Malik Fisher (born January 28, 1999) is an American football defensive end for the Houston Gamblers of the United Football League (UFL). He played college football at Villanova and has played for the Houston Texans of the National Football League (NFL).

== College career ==
Fisher played college football at Villanova, where he earned First Team All-CAA in 2020, Second Team in 2021, and Third Team in 2019.

== Professional career ==

Pre-draft measurables
| Height | Weight | Arm length | Hand span | Wingspan |
| 6 ft 3+1⁄2 in (1.92 m) | 262 lb (119 kg) | 32+3⁄4 in (0.83 m) | 9+1⁄2 in (0.24 m) | 6 ft 6+7⁄8 in (2.00 m) |
All values from Pro Day

=== DC Defenders (first stint) ===
On January 6, 2024, Fisher signed with the DC Defenders of the XFL. In two season with DC, Fisher recorded over 39 tackles, and 7 sacks.
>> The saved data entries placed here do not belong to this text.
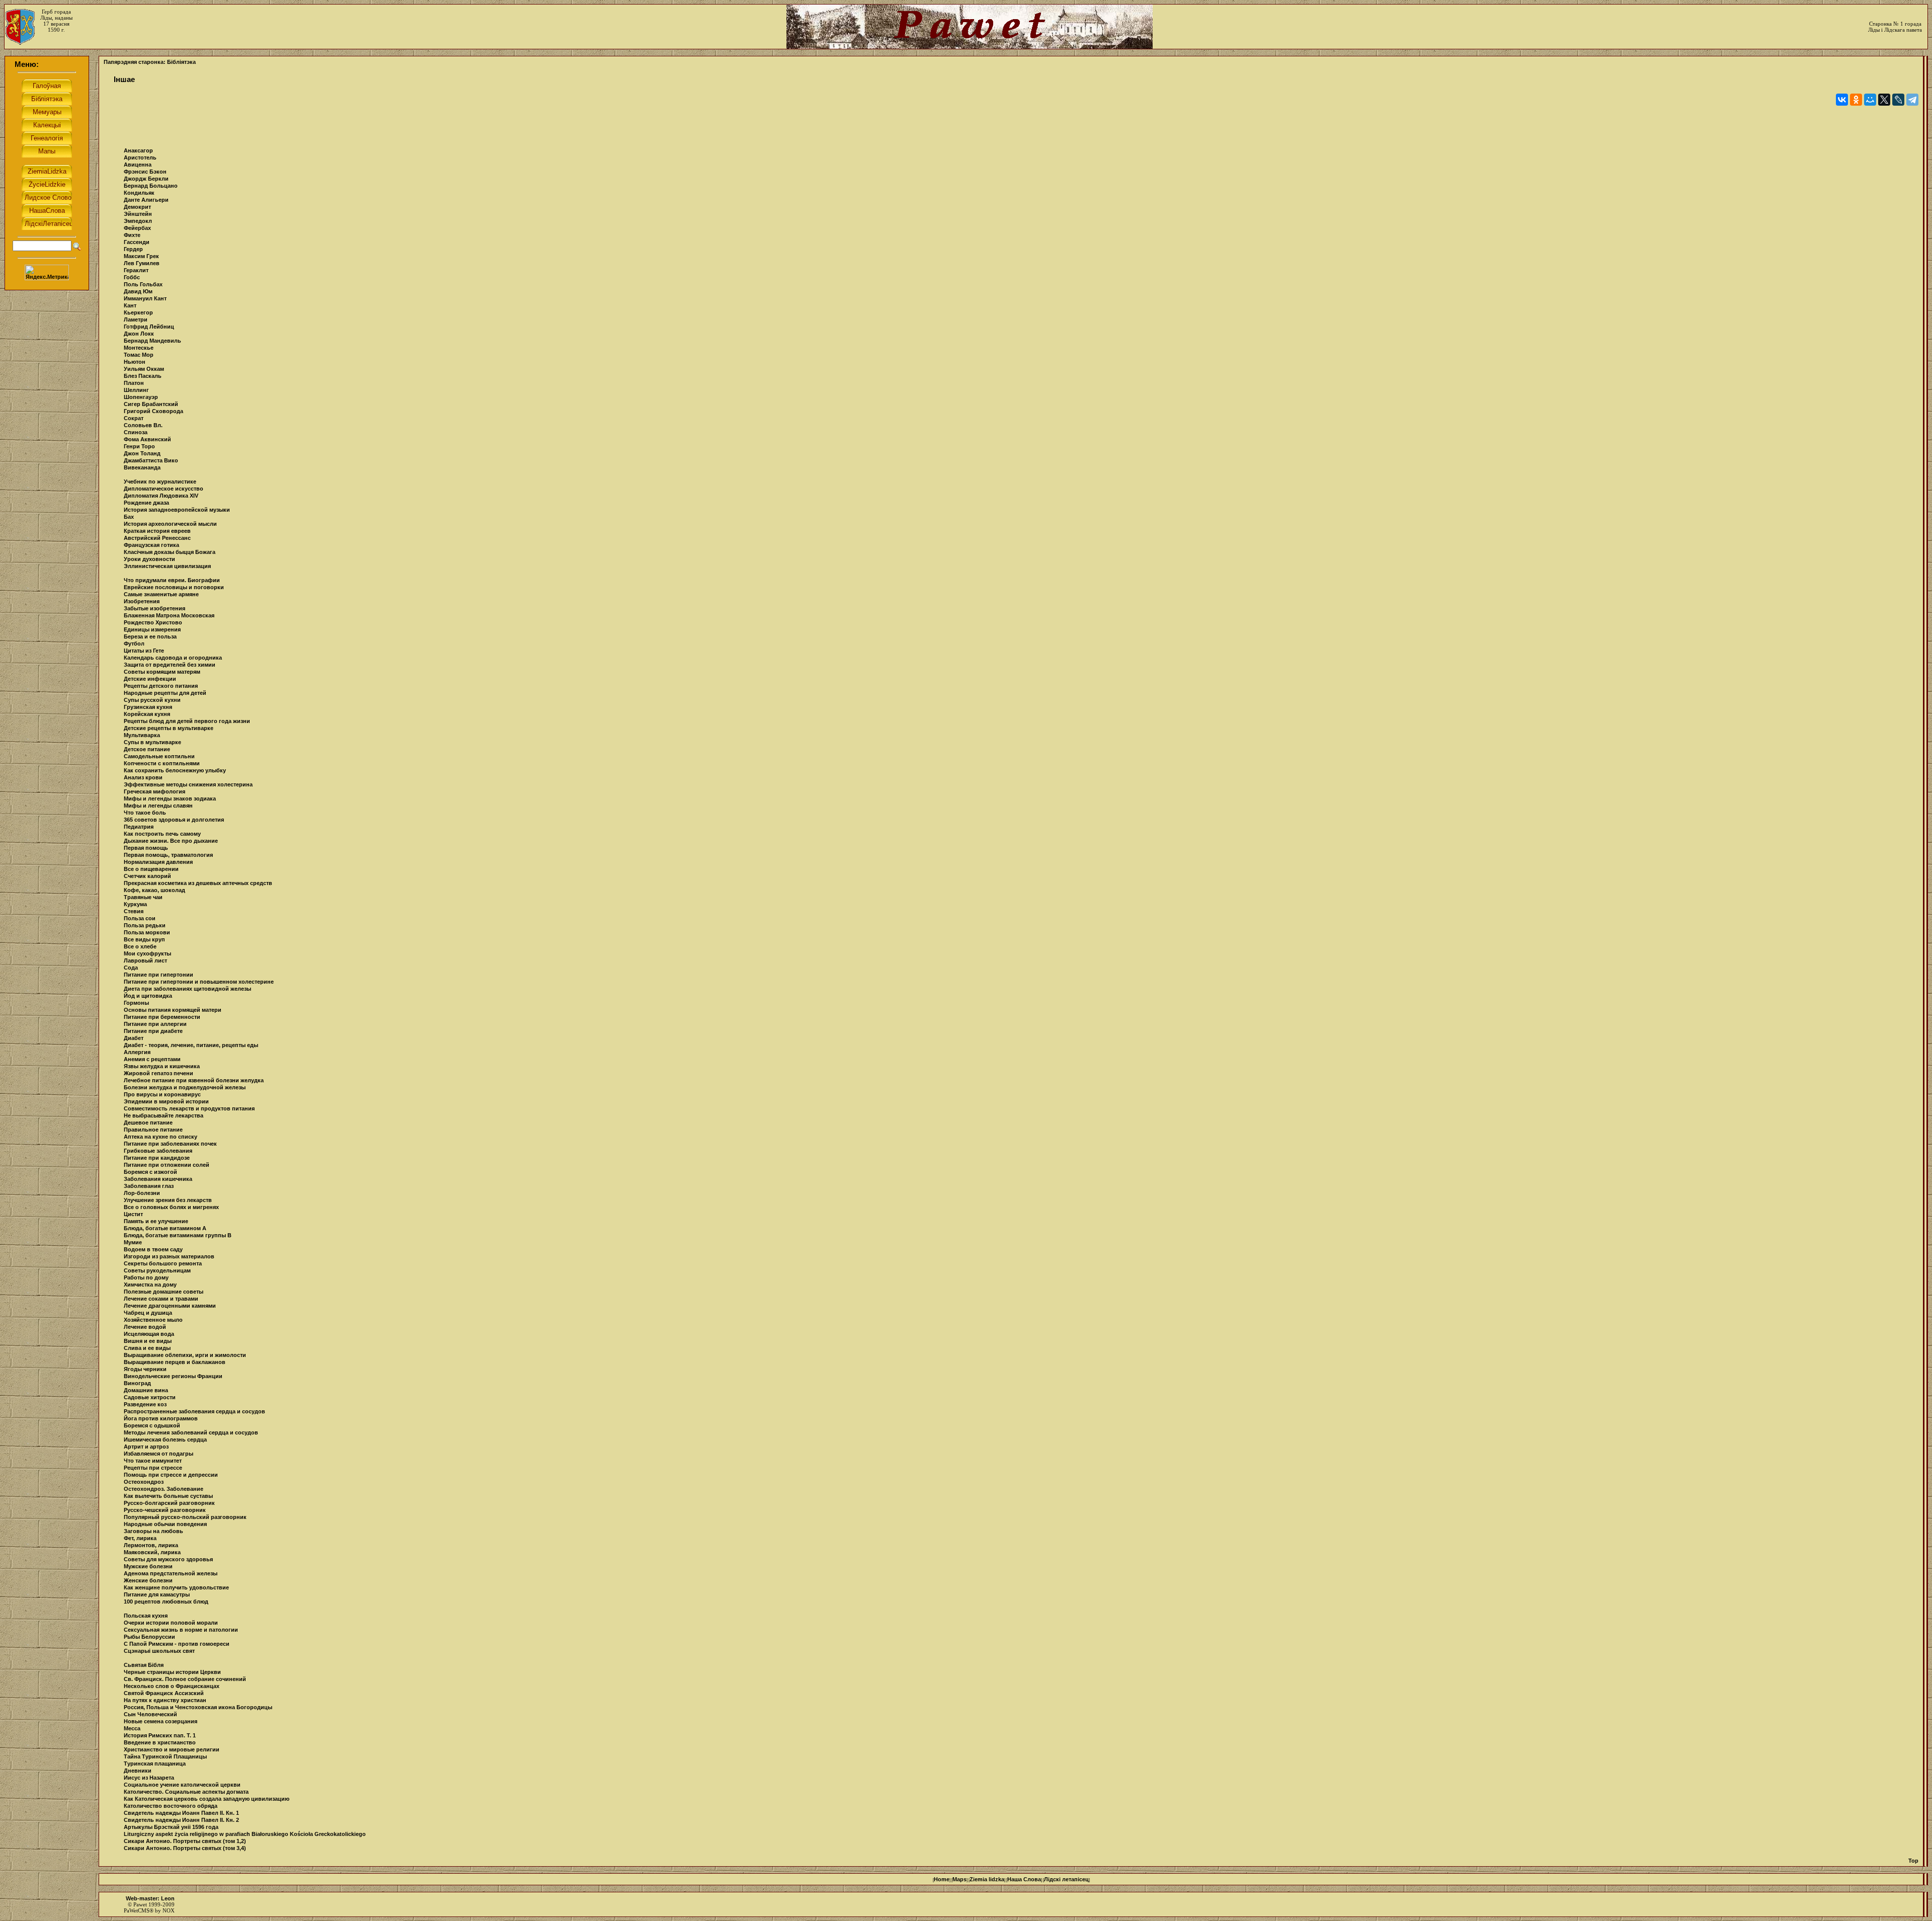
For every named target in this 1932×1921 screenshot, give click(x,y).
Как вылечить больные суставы (168, 1496)
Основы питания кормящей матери (172, 1010)
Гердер (133, 249)
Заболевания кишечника (158, 1179)
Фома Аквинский (147, 439)
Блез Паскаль (143, 376)
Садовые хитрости (150, 1397)
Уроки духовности (149, 559)
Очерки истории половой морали (171, 1623)
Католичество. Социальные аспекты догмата (186, 1792)
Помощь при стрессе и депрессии (171, 1475)
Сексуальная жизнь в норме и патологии (181, 1630)
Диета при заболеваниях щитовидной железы (187, 989)
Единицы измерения (152, 629)
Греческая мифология (154, 791)
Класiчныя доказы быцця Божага (169, 552)
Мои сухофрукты (147, 953)
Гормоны (136, 1003)
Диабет (133, 1038)
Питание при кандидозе (157, 1158)
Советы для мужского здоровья (168, 1559)
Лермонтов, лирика (151, 1545)
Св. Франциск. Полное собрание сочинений (185, 1679)
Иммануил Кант (145, 298)
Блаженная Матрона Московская (169, 615)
After the 2024 UFL season, Fisher worked out with the Baltimore Ravens.

=== Houston Texans ===
On July 16, 2024, Fisher was signed by the Houston Texans of the National Football League (NFL). He was released on August 27, 2024, but was re-signed to the practice squad the next day. He was released on September 2, 2024.

=== DC Defenders (second stint) ===
On January 22, 2025, Fisher re-signed with the DC Defenders.

=== Houston Gamblers ===
On January 13, 2026, Fisher was selected by the Houston Gamblers in the 2026 UFL draft.